▶ _Assigned task_: Without dropping or altering a single word, give the listing again.

[Supplied material Boundary: Start]

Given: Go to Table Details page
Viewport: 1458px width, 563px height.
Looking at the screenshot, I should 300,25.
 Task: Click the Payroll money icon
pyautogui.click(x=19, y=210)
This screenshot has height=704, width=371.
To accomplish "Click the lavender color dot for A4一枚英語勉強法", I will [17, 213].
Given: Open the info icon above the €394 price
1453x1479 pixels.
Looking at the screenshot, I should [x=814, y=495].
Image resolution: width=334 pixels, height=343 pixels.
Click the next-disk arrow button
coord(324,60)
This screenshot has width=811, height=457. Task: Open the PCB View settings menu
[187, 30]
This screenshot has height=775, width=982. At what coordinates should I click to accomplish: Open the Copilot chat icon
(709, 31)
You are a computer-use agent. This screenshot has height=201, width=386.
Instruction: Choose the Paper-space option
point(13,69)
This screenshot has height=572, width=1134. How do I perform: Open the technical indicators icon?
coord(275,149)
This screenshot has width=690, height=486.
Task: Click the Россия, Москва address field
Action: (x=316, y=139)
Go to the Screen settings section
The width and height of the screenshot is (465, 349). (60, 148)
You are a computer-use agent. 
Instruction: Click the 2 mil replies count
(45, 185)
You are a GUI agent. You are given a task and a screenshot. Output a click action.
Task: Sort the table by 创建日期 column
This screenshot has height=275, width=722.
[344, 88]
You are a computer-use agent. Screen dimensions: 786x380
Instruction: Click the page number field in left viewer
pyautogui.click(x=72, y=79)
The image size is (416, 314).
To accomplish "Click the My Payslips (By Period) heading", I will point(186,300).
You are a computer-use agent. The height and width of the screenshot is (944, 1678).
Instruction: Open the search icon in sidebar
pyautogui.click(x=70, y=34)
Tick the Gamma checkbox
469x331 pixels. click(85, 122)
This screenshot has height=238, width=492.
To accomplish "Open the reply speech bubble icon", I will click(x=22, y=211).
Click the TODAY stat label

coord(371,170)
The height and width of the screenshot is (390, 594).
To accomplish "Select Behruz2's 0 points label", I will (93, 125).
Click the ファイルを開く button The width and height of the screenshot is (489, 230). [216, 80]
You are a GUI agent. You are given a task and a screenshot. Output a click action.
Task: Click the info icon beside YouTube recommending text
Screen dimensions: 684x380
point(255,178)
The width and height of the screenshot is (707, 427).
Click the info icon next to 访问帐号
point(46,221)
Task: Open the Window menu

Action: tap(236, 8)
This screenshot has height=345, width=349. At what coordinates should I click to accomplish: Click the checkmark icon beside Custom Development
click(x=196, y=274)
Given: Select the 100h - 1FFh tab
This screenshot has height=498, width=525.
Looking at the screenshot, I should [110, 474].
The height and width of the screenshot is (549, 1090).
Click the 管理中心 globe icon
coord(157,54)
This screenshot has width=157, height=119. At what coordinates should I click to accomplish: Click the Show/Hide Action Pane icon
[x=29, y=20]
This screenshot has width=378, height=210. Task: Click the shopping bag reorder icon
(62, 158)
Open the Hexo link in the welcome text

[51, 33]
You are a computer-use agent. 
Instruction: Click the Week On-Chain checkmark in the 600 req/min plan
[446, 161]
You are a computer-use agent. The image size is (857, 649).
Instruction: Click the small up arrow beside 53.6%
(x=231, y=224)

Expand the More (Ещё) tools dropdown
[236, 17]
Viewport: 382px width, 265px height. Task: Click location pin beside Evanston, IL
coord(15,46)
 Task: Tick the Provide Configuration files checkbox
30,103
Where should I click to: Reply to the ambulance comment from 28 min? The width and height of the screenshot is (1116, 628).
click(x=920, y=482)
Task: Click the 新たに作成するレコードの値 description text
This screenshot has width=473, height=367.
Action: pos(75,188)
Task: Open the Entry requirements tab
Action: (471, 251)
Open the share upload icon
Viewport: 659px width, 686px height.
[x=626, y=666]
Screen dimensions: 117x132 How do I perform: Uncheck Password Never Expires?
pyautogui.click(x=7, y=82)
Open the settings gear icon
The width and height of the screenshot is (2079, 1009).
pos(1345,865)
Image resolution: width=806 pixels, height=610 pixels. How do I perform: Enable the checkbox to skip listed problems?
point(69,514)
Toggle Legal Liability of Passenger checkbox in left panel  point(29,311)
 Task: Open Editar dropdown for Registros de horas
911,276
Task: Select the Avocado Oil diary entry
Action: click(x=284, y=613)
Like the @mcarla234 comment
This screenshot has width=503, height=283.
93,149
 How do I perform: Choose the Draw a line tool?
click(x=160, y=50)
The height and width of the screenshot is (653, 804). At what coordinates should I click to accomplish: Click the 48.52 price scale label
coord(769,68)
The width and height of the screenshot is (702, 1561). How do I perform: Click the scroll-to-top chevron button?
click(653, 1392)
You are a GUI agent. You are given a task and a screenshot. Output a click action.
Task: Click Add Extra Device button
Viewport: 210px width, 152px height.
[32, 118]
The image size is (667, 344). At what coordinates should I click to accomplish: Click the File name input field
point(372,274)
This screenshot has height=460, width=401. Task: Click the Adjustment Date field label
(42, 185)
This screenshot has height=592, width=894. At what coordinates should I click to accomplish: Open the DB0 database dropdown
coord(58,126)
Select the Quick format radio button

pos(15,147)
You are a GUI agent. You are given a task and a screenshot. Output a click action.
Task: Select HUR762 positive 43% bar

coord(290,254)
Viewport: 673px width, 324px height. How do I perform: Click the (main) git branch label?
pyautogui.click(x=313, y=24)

[Supplied material Boundary: End]

▶ _Task response_:
Given: Go to Table Details page
Viewport: 1458px width, 563px height.
Looking at the screenshot, I should 300,25.
 Task: Click the Payroll money icon
pyautogui.click(x=19, y=210)
This screenshot has height=704, width=371.
To accomplish "Click the lavender color dot for A4一枚英語勉強法", I will [17, 213].
Given: Open the info icon above the €394 price
1453x1479 pixels.
Looking at the screenshot, I should [x=814, y=495].
Image resolution: width=334 pixels, height=343 pixels.
Click the next-disk arrow button
coord(324,60)
This screenshot has width=811, height=457. Task: Open the PCB View settings menu
[187, 30]
This screenshot has height=775, width=982. At what coordinates should I click to accomplish: Open the Copilot chat icon
(709, 31)
You are a computer-use agent. This screenshot has height=201, width=386.
Instruction: Choose the Paper-space option
point(13,69)
This screenshot has height=572, width=1134. How do I perform: Open the technical indicators icon?
coord(275,149)
This screenshot has width=690, height=486.
Task: Click the Россия, Москва address field
Action: (x=316, y=139)
Go to the Screen settings section
The width and height of the screenshot is (465, 349). (60, 148)
You are a computer-use agent. 
Instruction: Click the 2 mil replies count
(45, 185)
You are a GUI agent. You are given a task and a screenshot. Output a click action.
Task: Sort the table by 创建日期 column
This screenshot has height=275, width=722.
[344, 88]
You are a computer-use agent. Screen dimensions: 786x380
Instruction: Click the page number field in left viewer
pyautogui.click(x=72, y=79)
The image size is (416, 314).
To accomplish "Click the My Payslips (By Period) heading", I will point(186,300).
You are a computer-use agent. The height and width of the screenshot is (944, 1678).
Instruction: Open the search icon in sidebar
pyautogui.click(x=70, y=34)
Tick the Gamma checkbox
469x331 pixels. click(85, 122)
This screenshot has height=238, width=492.
To accomplish "Open the reply speech bubble icon", I will click(x=22, y=211).
Click the TODAY stat label

coord(371,170)
The height and width of the screenshot is (390, 594).
To accomplish "Select Behruz2's 0 points label", I will (93, 125).
Click the ファイルを開く button The width and height of the screenshot is (489, 230). [216, 80]
You are a GUI agent. You are given a task and a screenshot. Output a click action.
Task: Click the info icon beside YouTube recommending text
Screen dimensions: 684x380
point(255,178)
The width and height of the screenshot is (707, 427).
Click the info icon next to 访问帐号
point(46,221)
Task: Open the Window menu

Action: tap(236, 8)
This screenshot has height=345, width=349. At what coordinates should I click to accomplish: Click the checkmark icon beside Custom Development
click(x=196, y=274)
Given: Select the 100h - 1FFh tab
This screenshot has height=498, width=525.
Looking at the screenshot, I should [110, 474].
The height and width of the screenshot is (549, 1090).
Click the 管理中心 globe icon
coord(157,54)
This screenshot has width=157, height=119. At what coordinates should I click to accomplish: Click the Show/Hide Action Pane icon
[x=29, y=20]
This screenshot has width=378, height=210. Task: Click the shopping bag reorder icon
(62, 158)
Open the Hexo link in the welcome text

[51, 33]
You are a computer-use agent. 
Instruction: Click the Week On-Chain checkmark in the 600 req/min plan
[446, 161]
You are a computer-use agent. The image size is (857, 649).
Instruction: Click the small up arrow beside 53.6%
(x=231, y=224)

Expand the More (Ещё) tools dropdown
[236, 17]
Viewport: 382px width, 265px height. Task: Click location pin beside Evanston, IL
coord(15,46)
 Task: Tick the Provide Configuration files checkbox
30,103
Where should I click to: Reply to the ambulance comment from 28 min? The width and height of the screenshot is (1116, 628).
click(x=920, y=482)
Task: Click the 新たに作成するレコードの値 description text
This screenshot has width=473, height=367.
Action: pos(75,188)
Task: Open the Entry requirements tab
Action: (471, 251)
Open the share upload icon
Viewport: 659px width, 686px height.
[x=626, y=666]
Screen dimensions: 117x132 How do I perform: Uncheck Password Never Expires?
pyautogui.click(x=7, y=82)
Open the settings gear icon
The width and height of the screenshot is (2079, 1009).
pos(1345,865)
Image resolution: width=806 pixels, height=610 pixels. How do I perform: Enable the checkbox to skip listed problems?
point(69,514)
Toggle Legal Liability of Passenger checkbox in left panel  point(29,311)
 Task: Open Editar dropdown for Registros de horas
911,276
Task: Select the Avocado Oil diary entry
Action: click(x=284, y=613)
Like the @mcarla234 comment
This screenshot has width=503, height=283.
93,149
 How do I perform: Choose the Draw a line tool?
click(x=160, y=50)
The height and width of the screenshot is (653, 804). At what coordinates should I click to accomplish: Click the 48.52 price scale label
coord(769,68)
The width and height of the screenshot is (702, 1561). How do I perform: Click the scroll-to-top chevron button?
click(653, 1392)
You are a GUI agent. You are given a task and a screenshot. Output a click action.
Task: Click Add Extra Device button
Viewport: 210px width, 152px height.
[32, 118]
The image size is (667, 344). At what coordinates should I click to accomplish: Click the File name input field
point(372,274)
This screenshot has height=460, width=401. Task: Click the Adjustment Date field label
(42, 185)
This screenshot has height=592, width=894. At what coordinates should I click to accomplish: Open the DB0 database dropdown
coord(58,126)
Select the Quick format radio button

pos(15,147)
You are a GUI agent. You are given a task and a screenshot. Output a click action.
Task: Select HUR762 positive 43% bar

coord(290,254)
Viewport: 673px width, 324px height. How do I perform: Click the (main) git branch label?
pyautogui.click(x=313, y=24)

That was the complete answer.